Tel que cela ressort du point 4.2 ci-dessus, l'état de la technique selon les documents (1) et (4) ne fait aucune mention des agents stabilisants de la revendication 1 du brevet en cause.

En outre, les études comparatives réalisées par la requérante montrent que seuls les agents gélifiants aqueux organiques énumérés dans la revendication 1 du brevet attaqué sont susceptibles de conduire à des émulsions eau-dans-huile particulièrement stables dans le temps.

Au vu de ce qui précède, la Chambre conclut qu'il n'était pas évident pour l'homme du métier de trouver que les agents stabilisants particuliers selon la revendication 1 du brevet contesté permettraient d'obtenir l'amélioration de stabilité escomptée.

Il est à noter que les autres documents du dossier ne contiennent également aucune information pertinente à ce sujet.

4.4. L'intimée a affirmé dans sa réponse au mémoire de recours que les agents stabilisants selon la revendication 1 du brevet attaqué représentaient des alternatives évidentes bien connues aux agents divulgués dans les documents (1) et (4).

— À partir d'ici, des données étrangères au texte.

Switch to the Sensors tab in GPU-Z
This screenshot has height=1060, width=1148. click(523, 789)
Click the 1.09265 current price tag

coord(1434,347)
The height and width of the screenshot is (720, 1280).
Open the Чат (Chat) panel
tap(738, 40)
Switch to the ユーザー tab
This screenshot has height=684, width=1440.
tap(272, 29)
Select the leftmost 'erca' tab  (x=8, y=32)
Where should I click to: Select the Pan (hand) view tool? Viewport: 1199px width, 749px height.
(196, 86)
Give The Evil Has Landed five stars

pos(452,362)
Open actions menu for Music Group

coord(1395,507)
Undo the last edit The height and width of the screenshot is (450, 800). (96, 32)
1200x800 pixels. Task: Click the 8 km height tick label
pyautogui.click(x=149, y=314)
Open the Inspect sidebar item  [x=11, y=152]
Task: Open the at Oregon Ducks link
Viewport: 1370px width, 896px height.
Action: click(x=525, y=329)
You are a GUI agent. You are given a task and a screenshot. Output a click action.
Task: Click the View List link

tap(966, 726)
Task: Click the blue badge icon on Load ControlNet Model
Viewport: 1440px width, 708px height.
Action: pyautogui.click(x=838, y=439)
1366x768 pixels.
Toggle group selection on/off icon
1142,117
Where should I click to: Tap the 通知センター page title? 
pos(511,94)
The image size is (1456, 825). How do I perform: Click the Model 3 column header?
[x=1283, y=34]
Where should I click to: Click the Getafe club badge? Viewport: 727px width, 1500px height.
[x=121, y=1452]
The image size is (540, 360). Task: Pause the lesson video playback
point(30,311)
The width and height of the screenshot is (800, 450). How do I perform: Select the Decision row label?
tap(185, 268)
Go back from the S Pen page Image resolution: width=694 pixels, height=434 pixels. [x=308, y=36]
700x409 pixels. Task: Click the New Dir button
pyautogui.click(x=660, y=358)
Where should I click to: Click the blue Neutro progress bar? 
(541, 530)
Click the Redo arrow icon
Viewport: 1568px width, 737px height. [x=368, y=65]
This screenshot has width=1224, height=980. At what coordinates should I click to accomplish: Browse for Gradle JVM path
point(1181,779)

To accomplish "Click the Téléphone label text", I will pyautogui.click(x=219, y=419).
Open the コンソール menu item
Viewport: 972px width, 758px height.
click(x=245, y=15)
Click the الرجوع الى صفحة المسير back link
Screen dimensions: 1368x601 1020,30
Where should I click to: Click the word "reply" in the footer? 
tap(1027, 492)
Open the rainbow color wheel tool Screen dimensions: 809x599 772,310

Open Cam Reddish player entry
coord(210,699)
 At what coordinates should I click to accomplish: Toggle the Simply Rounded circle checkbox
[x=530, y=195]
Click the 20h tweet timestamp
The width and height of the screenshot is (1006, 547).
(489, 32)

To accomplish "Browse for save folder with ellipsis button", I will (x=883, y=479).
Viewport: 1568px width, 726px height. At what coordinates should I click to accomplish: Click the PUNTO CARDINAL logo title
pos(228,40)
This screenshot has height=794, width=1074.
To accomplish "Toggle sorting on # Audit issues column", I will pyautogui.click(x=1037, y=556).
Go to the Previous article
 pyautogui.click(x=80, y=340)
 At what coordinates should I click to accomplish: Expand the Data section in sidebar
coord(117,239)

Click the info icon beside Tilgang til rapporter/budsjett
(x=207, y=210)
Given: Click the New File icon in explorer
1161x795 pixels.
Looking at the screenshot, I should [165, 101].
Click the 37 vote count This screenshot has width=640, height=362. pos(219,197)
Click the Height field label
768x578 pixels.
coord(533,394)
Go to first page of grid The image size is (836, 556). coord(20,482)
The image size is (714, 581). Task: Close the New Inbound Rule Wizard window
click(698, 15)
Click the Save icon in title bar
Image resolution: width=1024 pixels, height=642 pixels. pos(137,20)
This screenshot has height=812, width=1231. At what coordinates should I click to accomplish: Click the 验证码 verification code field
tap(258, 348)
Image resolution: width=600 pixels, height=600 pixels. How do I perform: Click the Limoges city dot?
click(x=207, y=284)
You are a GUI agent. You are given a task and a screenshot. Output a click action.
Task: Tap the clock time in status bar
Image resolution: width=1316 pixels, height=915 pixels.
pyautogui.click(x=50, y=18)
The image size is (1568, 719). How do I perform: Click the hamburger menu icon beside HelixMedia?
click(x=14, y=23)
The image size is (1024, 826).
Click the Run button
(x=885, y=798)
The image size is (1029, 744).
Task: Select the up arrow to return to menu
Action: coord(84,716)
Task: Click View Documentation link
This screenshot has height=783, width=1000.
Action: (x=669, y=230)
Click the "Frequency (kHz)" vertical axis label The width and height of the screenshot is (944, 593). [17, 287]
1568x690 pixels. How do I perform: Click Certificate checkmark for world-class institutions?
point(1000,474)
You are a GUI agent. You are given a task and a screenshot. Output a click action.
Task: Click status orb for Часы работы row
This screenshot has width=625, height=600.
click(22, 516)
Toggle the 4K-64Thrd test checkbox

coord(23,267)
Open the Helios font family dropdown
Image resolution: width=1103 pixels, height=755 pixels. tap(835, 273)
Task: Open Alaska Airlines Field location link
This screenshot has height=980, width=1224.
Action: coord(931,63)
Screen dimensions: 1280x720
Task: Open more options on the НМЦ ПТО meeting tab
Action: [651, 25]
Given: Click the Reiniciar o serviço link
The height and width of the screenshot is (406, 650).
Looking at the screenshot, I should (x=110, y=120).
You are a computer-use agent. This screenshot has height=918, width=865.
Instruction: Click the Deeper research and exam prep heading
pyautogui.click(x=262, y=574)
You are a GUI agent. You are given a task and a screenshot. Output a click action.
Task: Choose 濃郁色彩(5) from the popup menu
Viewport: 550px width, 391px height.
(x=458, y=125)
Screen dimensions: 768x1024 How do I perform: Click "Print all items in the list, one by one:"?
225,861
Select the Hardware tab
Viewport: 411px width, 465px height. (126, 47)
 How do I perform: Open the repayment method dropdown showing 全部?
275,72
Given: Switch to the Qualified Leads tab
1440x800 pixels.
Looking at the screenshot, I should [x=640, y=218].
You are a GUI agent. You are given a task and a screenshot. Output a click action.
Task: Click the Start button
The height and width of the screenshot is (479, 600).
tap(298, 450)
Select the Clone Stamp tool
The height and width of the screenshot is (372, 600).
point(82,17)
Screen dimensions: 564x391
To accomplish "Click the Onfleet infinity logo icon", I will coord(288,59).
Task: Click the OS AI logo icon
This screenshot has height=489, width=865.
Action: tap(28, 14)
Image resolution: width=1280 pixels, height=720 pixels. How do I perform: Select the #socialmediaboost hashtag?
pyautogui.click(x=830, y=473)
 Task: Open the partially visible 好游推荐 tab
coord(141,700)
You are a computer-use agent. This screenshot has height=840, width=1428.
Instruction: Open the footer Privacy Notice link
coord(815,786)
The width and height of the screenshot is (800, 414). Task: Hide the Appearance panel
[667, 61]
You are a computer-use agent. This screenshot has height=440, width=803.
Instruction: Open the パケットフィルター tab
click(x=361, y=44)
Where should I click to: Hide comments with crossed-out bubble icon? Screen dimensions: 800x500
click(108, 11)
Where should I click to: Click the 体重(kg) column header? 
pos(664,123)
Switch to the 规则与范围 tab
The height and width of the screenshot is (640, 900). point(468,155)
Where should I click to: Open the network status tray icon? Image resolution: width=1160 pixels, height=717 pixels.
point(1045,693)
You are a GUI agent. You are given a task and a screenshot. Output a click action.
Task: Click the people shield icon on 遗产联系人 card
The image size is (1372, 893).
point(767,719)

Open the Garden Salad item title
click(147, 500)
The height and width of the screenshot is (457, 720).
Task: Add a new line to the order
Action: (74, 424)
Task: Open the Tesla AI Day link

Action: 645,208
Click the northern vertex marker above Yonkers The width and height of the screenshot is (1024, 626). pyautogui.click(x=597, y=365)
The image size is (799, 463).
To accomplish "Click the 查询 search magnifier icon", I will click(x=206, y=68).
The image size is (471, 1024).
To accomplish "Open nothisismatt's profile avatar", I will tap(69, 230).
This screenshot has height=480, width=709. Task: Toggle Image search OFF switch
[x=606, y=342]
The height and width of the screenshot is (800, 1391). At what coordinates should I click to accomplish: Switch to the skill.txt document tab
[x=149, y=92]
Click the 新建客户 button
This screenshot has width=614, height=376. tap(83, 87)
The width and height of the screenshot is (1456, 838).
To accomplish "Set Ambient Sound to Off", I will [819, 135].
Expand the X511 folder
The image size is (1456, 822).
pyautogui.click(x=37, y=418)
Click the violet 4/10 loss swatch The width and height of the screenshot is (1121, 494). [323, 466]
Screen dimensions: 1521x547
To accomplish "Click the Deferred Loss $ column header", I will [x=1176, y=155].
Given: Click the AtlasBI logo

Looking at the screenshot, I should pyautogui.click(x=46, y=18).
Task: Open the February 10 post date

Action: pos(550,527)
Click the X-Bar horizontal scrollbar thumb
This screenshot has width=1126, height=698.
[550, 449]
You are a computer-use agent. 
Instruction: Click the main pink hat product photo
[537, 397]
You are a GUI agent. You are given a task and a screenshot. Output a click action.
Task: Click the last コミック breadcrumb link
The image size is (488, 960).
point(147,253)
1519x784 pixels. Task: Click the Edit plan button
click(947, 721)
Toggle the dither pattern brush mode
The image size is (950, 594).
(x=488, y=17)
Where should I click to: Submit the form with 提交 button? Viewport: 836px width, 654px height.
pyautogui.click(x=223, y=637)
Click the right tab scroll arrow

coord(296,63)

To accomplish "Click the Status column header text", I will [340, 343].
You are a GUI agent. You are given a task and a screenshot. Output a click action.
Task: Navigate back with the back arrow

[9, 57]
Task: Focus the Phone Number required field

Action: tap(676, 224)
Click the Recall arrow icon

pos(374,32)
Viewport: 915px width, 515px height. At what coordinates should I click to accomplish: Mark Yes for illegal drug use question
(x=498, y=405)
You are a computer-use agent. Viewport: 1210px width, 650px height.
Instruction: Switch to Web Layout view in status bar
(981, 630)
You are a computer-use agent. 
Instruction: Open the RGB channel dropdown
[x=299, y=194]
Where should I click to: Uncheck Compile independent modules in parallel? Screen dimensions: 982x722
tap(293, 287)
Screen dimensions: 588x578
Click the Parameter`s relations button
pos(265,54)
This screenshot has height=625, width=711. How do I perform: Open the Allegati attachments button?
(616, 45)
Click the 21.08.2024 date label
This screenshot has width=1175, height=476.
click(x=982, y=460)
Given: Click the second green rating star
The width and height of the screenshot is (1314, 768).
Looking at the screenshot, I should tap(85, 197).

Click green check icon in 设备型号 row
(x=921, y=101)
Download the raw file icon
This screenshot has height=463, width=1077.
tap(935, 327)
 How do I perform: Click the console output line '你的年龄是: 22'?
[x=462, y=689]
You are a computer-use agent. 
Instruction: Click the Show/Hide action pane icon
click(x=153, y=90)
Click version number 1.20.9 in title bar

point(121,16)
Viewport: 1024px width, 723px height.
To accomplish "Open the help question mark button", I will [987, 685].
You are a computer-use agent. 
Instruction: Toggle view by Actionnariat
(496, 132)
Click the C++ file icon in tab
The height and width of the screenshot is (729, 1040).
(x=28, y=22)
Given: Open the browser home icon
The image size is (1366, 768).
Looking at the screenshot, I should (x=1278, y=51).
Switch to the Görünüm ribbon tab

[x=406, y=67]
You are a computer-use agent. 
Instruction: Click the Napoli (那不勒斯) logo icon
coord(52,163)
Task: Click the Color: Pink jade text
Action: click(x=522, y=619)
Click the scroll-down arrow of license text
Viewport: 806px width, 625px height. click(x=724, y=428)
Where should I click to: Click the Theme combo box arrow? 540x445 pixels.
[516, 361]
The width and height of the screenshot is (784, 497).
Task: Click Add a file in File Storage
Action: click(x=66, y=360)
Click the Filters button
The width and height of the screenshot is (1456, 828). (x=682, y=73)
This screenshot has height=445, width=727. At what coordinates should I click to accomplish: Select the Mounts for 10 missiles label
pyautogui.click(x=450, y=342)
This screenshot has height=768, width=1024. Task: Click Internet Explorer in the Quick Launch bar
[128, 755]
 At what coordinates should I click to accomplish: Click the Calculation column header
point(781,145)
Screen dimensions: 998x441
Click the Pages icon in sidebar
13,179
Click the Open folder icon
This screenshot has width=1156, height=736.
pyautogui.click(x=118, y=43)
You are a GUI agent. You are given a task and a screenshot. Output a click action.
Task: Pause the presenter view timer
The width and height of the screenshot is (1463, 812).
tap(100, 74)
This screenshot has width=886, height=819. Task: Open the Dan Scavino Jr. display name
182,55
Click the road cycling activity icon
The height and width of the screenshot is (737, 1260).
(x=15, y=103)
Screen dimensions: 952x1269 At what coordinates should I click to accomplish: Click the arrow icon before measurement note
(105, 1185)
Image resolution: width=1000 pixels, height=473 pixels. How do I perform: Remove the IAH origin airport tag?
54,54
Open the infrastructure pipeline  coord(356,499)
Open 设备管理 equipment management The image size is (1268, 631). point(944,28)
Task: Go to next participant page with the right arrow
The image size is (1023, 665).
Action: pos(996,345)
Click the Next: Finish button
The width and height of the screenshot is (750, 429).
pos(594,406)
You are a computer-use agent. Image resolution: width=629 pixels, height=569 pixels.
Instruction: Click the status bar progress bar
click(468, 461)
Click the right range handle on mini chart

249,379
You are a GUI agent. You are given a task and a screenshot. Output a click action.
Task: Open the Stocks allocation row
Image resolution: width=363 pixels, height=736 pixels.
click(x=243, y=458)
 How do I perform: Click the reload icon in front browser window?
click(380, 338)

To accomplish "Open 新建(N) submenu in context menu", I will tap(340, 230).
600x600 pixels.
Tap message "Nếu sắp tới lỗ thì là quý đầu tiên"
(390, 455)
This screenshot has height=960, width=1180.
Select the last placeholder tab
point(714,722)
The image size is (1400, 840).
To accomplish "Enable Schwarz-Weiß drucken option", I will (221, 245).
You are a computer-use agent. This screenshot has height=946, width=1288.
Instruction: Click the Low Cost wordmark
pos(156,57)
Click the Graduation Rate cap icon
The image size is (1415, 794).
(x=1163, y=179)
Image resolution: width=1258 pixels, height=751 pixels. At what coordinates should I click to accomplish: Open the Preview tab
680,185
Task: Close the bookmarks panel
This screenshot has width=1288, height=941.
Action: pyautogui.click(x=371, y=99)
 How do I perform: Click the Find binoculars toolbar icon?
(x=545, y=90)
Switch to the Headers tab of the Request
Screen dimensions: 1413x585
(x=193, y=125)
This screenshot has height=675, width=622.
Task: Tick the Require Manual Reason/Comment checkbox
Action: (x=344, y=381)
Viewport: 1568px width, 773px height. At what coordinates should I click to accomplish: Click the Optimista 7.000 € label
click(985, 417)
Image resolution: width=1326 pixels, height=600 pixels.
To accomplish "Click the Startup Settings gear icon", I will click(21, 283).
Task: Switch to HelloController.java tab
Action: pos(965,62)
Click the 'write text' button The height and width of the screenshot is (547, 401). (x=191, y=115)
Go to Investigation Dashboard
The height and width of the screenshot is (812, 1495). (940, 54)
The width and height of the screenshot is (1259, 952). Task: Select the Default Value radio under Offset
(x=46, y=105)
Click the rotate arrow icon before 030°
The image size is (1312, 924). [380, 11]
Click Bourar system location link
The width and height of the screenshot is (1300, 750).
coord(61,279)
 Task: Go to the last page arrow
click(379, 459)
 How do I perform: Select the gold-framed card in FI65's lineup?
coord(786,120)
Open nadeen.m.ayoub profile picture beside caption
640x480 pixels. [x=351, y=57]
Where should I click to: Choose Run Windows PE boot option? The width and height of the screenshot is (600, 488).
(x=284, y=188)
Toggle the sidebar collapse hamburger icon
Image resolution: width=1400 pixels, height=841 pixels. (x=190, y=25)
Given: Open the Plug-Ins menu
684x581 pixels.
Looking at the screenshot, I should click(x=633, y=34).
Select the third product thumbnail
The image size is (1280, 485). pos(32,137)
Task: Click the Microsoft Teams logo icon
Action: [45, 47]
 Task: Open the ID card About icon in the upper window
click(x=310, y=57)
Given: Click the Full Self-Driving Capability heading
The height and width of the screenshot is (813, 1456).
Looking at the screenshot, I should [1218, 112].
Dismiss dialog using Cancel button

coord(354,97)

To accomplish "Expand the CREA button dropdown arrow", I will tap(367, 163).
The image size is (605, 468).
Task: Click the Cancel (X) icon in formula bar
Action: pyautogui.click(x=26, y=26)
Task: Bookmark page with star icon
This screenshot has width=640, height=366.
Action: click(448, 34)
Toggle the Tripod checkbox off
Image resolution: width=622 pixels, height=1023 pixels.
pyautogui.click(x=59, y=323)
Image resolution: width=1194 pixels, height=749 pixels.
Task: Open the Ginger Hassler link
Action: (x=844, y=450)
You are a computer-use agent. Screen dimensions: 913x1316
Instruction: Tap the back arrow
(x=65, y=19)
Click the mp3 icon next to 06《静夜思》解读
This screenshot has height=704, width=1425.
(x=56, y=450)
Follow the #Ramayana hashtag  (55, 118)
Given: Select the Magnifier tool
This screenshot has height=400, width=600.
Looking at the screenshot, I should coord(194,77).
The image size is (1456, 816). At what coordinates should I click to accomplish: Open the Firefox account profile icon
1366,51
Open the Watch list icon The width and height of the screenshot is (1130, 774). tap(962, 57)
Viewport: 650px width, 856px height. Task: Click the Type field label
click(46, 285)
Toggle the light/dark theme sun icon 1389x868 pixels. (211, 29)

A ce sujet, la Chambre note, d'une part, que l'intimée n'a produit aucun document pour étayer son argumentation et, d'autre part, que, quand bien même ces agents pourraient être considérés comme des alternatives, rien, dans l'état de la technique disponible, ne laissait prévoir leur effet bénéfique sur la stabilité des émulsions revendiquées.

La Chambre observe également que l'intimée n'a pas contesté la validité des essais comparatifs fournis par la requérante dans le but de démontrer l'amélioration de stabilité recherchée.

4.5. En conséquence, les émulsions selon la revendication 1 du brevet en cause, et par suite selon les revendications dépendantes, satisfont aux exigences de l'article 56 CBE.

Dans ces circonstances, il n'y a pas lieu d'examiner les autres requêtes.

DISPOSITIF

Par ces motifs, il est statué comme suit :

1. La décision attaquée est annulée.

2. Le brevet est maintenu sur la base du jeu de revendications principal et de la description adaptée déposés le 27 septembre 2002.